試練だなんだと言っちゃいるが、この海域に呪いをかけたっていうセイレーンも、ああやって息子を迎えたかったはずだ。
「デビー、俺わかったかも」
「あら、残念。もうちょっとあなたが苦しむ様を見ていたかったのだけれど」
「よっしゃ。じゃあ、明日の朝一で行ってくる」
俺は、夕食を食べて早々に寝た。
考える時間はまだあったけど、これ以上の答えは見つけられそうになかった。
次の朝は、いい目覚めだったよ。俺は意気揚々と剥製の前に立った。
「答えは出たか」
「おうよ」
「チャンスは三度。全て外せばお前は海の底だ」
俺は、小さく息を吸った。
違ってたらどうしよう、ってことも、ちょっとは思ったけどさ。
「箱の中身は、紙とペンだ」
ほう、と剥製が声を漏らした。
「その心は?」
「父親に自分たちの声を聞かせないように、母と子供達は父との会話は筆談でしてたはず。人間である一家の父親がここで暮らすには、それが必要だった。で、きっと紙にはこう書いてある「おかえりなさい」ってな」
俺は内心、心臓がバックバクだった。じっと剥製の方を見て、「どうか正解でありますように」って祈ってたよ。
「よかろう」
剥製が鷹揚にそういうと、カチリと小さな音がした。箱の鍵が開いたんだ。
開けて見ると、中には古くなって虫食いだらけのノートと、中身が干からびて使い物にならないインクの壺、それからあちこちが劣化してボロボロの万年筆が出てきたわけよ。

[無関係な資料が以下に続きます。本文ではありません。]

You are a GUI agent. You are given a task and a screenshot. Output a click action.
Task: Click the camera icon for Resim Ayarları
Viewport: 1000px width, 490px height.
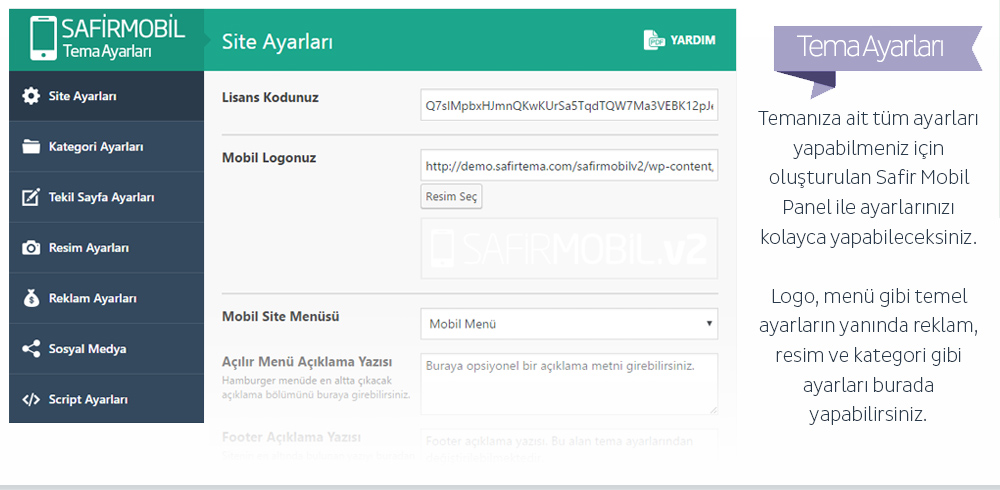pyautogui.click(x=31, y=248)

ノートを開いてみると、そこには文字が書いてあった。セイレーンの文字らしくて俺には読めねえけど、デビーに聞いたら「おかえりなさい」であってるって言ってた。
ほら、これだよ。
剥製が言うには、これが試練を達成した証らしいんだ。
要は、持ってこいって言われてたお守りだな。
と、言うわけで俺は第一の試練をクリアしたわけだ。
どうだ、クラフト。次の島は一緒に行かねえか?
過去、現在、未来の試練があるって話だし、次の島は現在の島かな?
兄貴にできないならお前も無理って話だけどさあ。俺にできてお前にできない、ってことはないと思うんだよ。年も背もたいして違わねーし。
お前は、あんなにかわいがってくれる家族と揉めてまで、こんなとこに来たんだぜ? 閉じこもってちゃもったいねーよ。